DESCRIPTION OF THE TASK: Below are the records; copy exactly the stretch from the line containing "233x215 pixels. How" through the line containing "Given: Click the clock icon beside 1270", both ends included, and nothing else.

INPUT DATA:
· · · · ·

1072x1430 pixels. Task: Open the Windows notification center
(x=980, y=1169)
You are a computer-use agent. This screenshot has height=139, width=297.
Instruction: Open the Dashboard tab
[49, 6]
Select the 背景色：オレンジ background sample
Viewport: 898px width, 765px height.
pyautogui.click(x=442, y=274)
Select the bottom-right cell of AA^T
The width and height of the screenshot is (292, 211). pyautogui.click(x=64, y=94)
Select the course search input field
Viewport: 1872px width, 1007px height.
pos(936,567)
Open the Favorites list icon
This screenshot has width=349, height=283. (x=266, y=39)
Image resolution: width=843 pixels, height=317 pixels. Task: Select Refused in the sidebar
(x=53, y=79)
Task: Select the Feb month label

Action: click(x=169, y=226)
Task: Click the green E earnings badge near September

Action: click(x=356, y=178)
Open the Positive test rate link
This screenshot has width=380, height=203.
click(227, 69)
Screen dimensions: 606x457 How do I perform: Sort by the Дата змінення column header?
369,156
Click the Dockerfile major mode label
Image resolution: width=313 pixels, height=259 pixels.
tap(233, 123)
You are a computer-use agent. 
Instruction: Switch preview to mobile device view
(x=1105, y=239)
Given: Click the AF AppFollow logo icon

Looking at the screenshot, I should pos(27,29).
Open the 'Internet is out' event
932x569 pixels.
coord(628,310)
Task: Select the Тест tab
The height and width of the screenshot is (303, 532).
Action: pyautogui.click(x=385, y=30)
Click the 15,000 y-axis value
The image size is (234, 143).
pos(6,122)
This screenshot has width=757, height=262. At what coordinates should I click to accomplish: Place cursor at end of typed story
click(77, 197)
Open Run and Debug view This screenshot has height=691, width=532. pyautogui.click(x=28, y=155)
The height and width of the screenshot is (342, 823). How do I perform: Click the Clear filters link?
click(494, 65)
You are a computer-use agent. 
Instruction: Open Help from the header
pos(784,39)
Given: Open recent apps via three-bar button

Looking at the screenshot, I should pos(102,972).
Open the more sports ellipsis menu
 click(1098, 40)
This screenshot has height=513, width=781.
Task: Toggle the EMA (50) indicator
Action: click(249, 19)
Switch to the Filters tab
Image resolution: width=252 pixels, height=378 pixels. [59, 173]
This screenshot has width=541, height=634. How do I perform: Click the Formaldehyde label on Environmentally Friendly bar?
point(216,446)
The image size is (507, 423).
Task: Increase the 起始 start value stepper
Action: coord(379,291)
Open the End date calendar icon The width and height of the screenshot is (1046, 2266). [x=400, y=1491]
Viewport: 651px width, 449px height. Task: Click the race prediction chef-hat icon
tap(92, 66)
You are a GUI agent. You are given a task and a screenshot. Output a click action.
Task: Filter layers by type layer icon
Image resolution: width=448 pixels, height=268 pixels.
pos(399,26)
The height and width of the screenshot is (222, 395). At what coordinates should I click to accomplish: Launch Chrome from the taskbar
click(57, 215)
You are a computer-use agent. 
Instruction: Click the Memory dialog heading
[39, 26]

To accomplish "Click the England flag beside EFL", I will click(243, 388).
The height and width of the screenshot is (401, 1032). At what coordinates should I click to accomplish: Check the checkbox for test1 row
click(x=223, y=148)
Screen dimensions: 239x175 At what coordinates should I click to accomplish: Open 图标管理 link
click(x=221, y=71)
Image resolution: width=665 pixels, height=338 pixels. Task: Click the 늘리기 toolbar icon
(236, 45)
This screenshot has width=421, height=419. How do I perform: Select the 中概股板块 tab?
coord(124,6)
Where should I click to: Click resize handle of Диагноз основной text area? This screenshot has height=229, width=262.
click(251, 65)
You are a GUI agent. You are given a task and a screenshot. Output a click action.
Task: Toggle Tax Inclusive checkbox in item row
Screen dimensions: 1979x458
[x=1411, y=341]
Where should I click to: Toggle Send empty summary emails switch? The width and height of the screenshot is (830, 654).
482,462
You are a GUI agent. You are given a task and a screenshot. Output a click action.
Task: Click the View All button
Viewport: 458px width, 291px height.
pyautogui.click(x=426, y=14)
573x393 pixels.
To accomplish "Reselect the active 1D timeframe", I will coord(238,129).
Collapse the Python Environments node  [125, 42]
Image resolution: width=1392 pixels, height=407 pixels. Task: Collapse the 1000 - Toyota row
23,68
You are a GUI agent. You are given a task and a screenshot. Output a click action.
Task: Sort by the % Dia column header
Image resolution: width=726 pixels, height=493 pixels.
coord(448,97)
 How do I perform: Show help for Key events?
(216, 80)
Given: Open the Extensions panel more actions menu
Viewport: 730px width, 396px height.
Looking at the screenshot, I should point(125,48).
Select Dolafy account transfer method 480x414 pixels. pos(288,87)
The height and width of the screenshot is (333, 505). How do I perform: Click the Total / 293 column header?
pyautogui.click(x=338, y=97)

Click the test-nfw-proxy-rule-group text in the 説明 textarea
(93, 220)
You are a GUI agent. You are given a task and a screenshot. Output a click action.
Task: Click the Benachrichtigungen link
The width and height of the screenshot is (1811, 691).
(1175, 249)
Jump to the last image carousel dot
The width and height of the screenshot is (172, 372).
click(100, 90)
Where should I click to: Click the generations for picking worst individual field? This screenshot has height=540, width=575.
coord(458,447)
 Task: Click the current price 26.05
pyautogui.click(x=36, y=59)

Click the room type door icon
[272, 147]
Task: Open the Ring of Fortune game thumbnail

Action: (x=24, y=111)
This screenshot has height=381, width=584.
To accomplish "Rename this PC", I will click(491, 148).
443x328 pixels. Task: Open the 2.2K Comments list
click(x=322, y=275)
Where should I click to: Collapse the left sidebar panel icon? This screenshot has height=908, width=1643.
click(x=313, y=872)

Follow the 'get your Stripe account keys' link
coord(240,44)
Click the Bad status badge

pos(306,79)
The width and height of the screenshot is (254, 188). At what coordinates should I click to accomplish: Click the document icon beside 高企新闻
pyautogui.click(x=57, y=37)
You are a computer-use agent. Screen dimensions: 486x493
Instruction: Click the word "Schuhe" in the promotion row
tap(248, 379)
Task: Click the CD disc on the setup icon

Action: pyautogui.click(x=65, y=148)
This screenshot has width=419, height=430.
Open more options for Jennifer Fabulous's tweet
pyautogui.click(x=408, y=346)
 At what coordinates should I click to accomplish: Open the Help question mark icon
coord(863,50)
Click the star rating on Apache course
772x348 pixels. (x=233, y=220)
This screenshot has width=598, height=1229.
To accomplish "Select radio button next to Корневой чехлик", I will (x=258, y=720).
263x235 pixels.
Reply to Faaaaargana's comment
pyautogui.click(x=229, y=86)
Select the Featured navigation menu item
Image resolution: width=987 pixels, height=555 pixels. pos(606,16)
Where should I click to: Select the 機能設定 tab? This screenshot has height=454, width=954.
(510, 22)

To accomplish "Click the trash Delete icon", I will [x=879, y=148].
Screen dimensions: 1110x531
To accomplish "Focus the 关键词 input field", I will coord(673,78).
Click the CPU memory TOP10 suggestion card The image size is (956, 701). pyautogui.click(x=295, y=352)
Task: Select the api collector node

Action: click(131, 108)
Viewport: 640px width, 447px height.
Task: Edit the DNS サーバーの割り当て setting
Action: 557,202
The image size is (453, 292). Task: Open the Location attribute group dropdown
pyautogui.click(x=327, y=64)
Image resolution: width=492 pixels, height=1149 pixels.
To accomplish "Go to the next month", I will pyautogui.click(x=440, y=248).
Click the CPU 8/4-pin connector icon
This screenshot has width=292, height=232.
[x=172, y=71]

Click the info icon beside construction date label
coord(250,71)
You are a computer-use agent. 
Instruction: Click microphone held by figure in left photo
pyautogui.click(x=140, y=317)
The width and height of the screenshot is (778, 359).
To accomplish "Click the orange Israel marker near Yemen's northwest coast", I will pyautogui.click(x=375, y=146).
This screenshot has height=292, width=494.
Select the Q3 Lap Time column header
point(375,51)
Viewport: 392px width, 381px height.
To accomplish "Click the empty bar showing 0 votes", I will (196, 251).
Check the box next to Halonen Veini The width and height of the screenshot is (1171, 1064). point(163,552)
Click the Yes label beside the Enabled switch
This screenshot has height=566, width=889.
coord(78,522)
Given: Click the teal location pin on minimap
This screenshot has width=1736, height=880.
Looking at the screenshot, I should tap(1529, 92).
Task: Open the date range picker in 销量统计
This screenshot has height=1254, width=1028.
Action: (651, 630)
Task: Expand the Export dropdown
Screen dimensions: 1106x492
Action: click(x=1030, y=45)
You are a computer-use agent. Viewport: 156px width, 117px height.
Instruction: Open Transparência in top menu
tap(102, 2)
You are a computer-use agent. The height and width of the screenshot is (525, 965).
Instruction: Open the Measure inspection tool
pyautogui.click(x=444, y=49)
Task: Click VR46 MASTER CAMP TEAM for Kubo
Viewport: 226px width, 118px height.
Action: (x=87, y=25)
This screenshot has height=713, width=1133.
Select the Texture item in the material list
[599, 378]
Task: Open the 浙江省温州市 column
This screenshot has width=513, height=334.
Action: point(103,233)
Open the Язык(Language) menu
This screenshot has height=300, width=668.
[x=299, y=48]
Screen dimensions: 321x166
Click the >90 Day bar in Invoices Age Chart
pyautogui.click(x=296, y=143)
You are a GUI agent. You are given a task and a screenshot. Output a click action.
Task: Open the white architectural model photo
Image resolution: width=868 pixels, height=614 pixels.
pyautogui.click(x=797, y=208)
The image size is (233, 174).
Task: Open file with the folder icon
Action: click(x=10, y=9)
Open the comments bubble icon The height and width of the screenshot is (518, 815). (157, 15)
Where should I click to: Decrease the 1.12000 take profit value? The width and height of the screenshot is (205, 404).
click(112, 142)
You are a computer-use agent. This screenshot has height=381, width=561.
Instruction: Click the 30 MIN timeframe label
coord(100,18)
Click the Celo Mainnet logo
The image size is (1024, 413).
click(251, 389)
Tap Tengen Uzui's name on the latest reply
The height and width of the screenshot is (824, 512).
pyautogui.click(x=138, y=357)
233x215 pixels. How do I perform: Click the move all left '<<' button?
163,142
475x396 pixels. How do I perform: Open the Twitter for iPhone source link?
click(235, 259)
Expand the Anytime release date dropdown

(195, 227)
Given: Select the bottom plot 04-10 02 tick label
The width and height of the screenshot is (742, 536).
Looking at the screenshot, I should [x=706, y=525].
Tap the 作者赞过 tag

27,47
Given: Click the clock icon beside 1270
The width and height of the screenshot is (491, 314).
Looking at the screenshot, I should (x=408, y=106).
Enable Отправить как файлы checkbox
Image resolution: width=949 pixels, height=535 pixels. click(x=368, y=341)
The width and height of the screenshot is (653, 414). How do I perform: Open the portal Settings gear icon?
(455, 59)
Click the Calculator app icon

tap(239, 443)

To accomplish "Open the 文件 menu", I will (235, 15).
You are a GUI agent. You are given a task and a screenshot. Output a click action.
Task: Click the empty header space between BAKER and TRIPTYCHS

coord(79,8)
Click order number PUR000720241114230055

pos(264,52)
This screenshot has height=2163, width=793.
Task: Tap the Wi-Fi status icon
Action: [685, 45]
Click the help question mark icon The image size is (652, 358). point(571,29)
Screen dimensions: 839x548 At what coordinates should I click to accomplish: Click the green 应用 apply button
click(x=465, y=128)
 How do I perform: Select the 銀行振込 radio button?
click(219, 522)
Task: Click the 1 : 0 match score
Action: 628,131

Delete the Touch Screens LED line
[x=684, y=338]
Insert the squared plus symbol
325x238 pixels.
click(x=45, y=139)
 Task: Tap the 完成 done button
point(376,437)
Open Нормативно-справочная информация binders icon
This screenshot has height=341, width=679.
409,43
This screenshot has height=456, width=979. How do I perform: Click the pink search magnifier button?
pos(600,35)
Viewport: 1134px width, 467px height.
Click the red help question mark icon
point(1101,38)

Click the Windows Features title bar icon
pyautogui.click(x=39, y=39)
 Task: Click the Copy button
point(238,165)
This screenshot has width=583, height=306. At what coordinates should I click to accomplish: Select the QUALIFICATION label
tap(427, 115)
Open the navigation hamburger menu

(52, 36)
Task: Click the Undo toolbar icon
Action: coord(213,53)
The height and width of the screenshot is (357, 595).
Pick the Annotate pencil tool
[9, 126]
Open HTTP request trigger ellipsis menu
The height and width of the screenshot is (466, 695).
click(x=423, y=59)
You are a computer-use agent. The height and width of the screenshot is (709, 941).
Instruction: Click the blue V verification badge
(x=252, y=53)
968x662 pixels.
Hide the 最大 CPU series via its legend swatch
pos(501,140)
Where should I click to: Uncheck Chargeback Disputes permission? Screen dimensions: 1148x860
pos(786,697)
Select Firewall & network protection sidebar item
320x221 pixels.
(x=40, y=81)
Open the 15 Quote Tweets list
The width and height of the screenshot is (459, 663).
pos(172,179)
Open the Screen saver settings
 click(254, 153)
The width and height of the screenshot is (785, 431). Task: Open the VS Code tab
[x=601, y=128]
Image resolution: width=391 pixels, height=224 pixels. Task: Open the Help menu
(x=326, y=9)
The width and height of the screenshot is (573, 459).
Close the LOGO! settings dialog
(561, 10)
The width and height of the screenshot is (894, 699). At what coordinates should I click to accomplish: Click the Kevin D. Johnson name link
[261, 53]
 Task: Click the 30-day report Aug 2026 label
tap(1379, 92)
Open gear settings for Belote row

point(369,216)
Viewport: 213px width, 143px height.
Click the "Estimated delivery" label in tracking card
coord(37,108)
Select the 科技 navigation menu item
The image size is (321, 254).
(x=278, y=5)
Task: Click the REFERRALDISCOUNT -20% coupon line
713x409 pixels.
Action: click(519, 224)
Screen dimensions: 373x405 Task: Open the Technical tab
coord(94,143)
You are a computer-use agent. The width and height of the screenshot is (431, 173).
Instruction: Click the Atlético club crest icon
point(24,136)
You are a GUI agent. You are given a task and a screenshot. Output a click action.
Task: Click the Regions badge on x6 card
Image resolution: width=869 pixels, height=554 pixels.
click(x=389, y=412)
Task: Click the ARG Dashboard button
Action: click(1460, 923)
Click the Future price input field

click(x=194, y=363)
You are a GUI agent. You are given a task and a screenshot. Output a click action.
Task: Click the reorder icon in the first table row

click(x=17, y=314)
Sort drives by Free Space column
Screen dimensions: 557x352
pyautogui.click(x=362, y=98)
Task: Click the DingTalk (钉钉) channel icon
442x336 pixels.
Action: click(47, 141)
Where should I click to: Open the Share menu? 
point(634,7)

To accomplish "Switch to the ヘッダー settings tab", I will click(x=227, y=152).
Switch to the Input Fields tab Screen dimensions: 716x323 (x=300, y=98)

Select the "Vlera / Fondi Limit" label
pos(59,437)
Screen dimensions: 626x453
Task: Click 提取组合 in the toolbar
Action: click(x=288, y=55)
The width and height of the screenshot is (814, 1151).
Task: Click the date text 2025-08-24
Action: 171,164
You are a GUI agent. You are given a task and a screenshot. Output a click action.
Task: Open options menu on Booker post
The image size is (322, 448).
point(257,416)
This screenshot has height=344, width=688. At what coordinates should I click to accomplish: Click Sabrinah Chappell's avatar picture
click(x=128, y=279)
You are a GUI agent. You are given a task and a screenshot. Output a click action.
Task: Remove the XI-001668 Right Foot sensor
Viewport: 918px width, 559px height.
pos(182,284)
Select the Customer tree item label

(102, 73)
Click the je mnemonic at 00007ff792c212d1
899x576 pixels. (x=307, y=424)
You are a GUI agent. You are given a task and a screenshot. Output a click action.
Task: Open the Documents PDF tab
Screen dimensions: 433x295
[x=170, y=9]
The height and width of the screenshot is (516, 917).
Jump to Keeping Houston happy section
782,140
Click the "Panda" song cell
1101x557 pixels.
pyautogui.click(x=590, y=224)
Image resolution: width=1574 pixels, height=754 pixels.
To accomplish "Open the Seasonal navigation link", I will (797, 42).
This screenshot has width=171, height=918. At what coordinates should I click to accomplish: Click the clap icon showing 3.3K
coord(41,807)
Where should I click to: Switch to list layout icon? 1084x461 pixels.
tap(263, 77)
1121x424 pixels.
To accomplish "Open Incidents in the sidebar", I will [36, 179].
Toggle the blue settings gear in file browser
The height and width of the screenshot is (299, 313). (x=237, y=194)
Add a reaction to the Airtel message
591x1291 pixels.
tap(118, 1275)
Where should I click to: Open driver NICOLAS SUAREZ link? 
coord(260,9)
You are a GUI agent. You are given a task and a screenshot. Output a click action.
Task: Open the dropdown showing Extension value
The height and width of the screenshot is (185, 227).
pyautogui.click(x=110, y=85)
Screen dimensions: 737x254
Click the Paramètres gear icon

· · · · ·

ANSWER BOX:
233x215 pixels. How do I perform: Click the move all left '<<' button?
163,142
475x396 pixels. How do I perform: Open the Twitter for iPhone source link?
click(235, 259)
Expand the Anytime release date dropdown

(195, 227)
Given: Select the bottom plot 04-10 02 tick label
The width and height of the screenshot is (742, 536).
Looking at the screenshot, I should [x=706, y=525].
Tap the 作者赞过 tag

27,47
Given: Click the clock icon beside 1270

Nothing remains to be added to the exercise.